Otro canal de riesgo vinculado a la IA se da a través del crédito privado. El FMI señala que aproximadamente un quinto de todos los préstamos de direct lending están concentrados en el sector del software. La tesis de que la IA generativa reduce barreras de entrada y acelera la comoditización del software —erosionando los márgenes de los incumbentes— llevó a inversores a reconsiderar la solidez de los flujos de ingresos que respaldan esa deuda.
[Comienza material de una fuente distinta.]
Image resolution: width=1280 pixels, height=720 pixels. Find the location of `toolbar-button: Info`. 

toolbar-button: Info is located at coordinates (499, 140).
Con una porción relevante de préstamos del sector con vencimientos antes de 2028, el riesgo de refinanciamiento está en el centro de la preocupación.
Ante este panorama, el FMI instó a los reguladores a tratar tanto la ciberseguridad como la concentración en activos vinculados a la IA como prioridades de estabilidad financiera, y no como asuntos meramente técnicos u operativos. El organismo recomendó aplicar pruebas de tensión y análisis de escenarios a bancos e instituciones financieras no bancarias para evaluar su exposición al crédito corporativo en el sector tecnológico, mejorar la transparencia sobre las estructuras de financiamiento circular, y cerrar las brechas de datos que dificultan la supervisión.
En materia cibernética, el organismo subrayó la necesidad de fortalecer los protocolos de notificación de incidentes, desarrollar procedimientos de respuesta y recuperación, y extender la responsabilidad de la gestión de la ciberseguridad a los máximos niveles de gobierno de las instituciones financieras. La cooperación internacional, remarcó el FMI, es condición necesaria para que esas medidas sean efectivas.